Write out each entry below exactly. Do not include the images.

### RECORDS FOR THIS TASK:
********
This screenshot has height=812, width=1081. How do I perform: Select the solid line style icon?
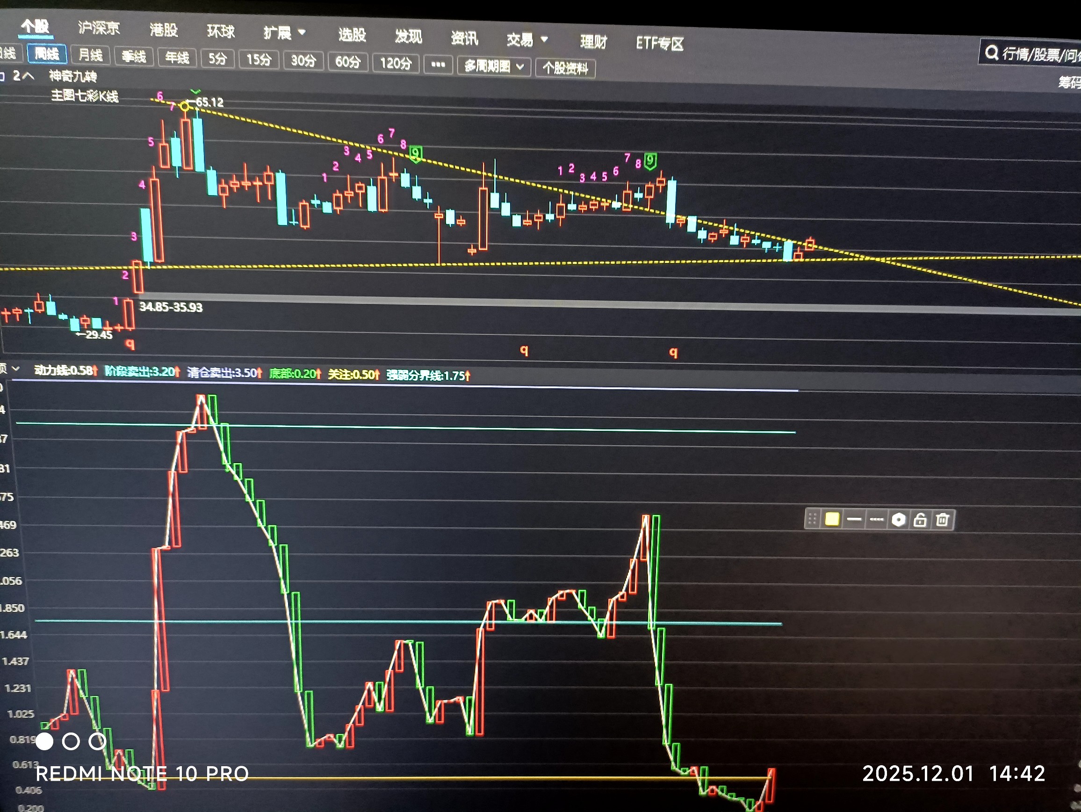pos(854,519)
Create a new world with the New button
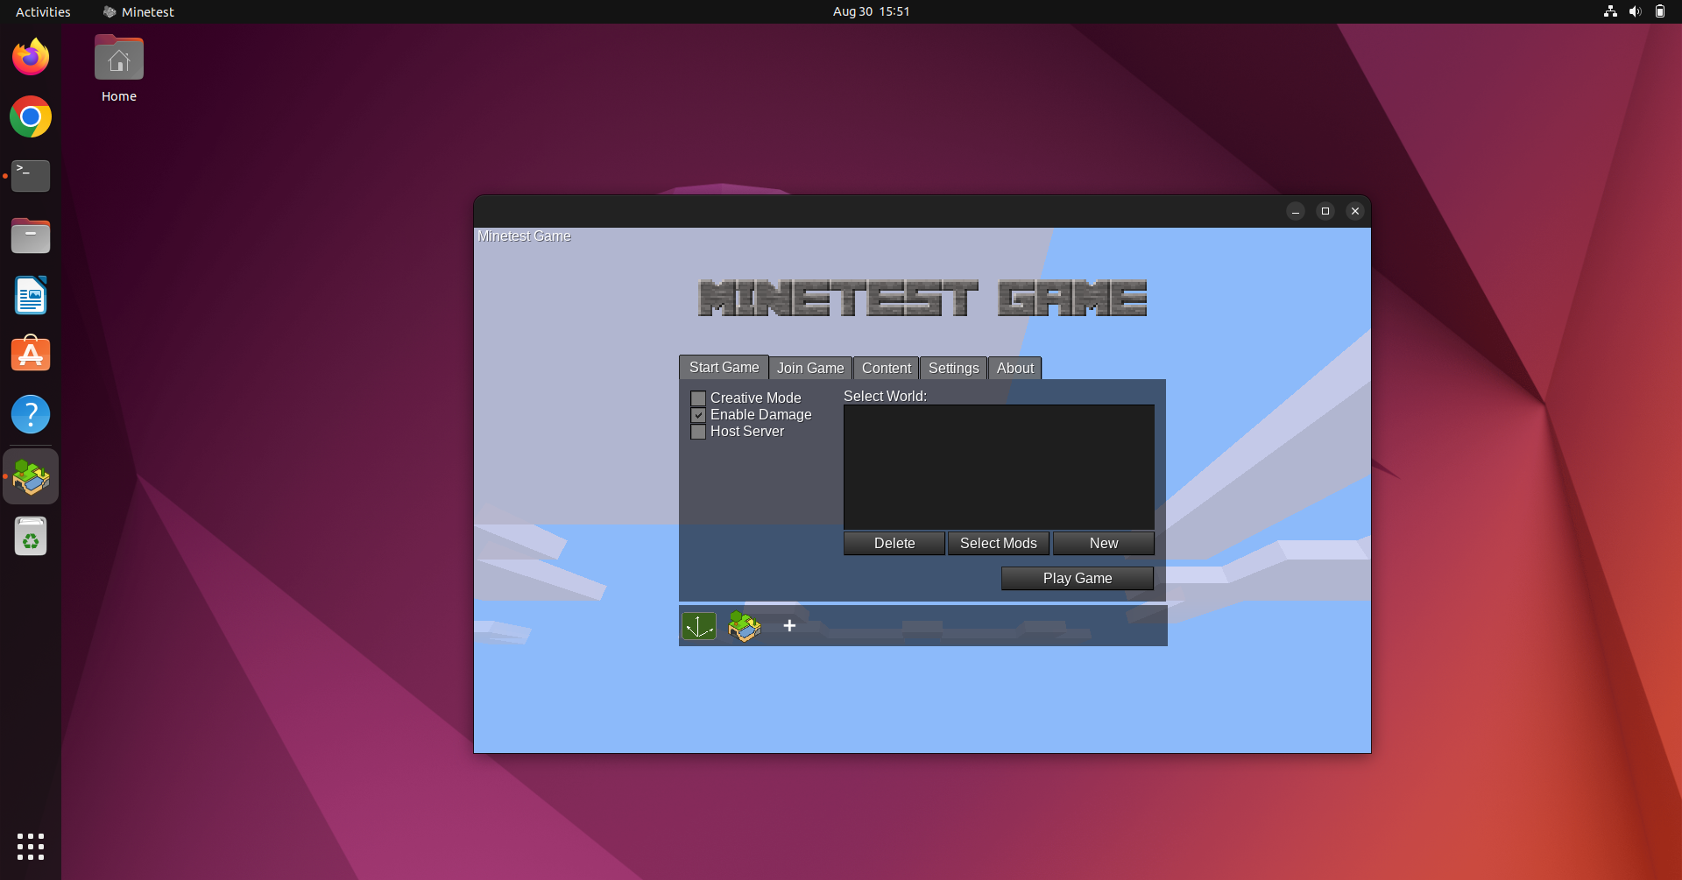 click(1103, 543)
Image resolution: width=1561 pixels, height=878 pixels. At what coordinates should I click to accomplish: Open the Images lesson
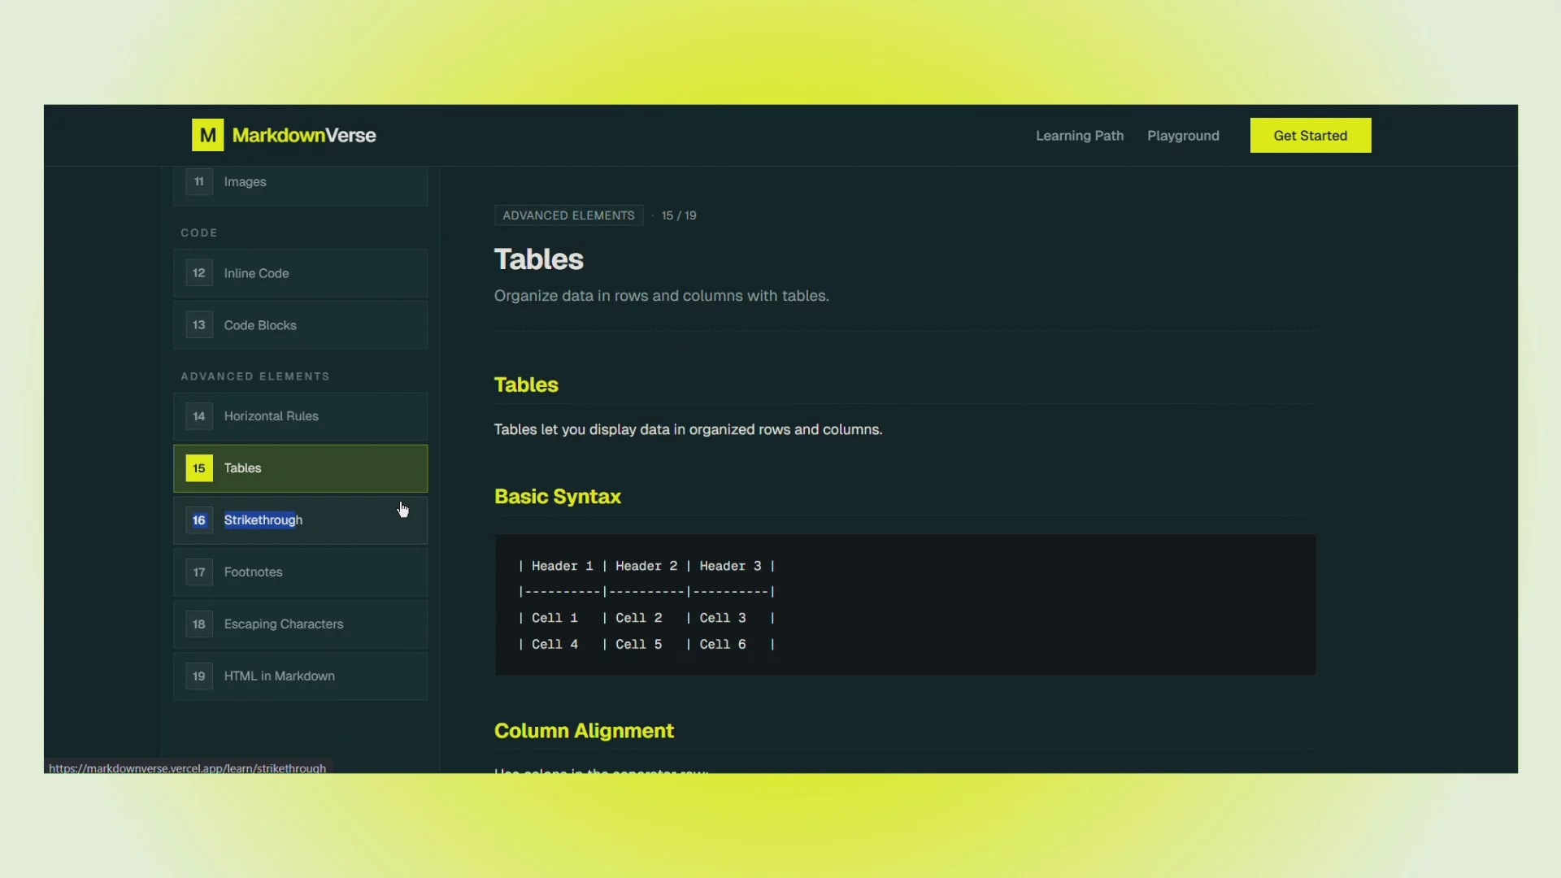point(246,182)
********
### SOLUTION:
This screenshot has height=812, width=1081. How do I perform: Select the solid line style icon?
pos(854,519)
Create a new world with the New button
 click(1103, 543)
Image resolution: width=1561 pixels, height=878 pixels. At what coordinates should I click to accomplish: Open the Images lesson
point(246,182)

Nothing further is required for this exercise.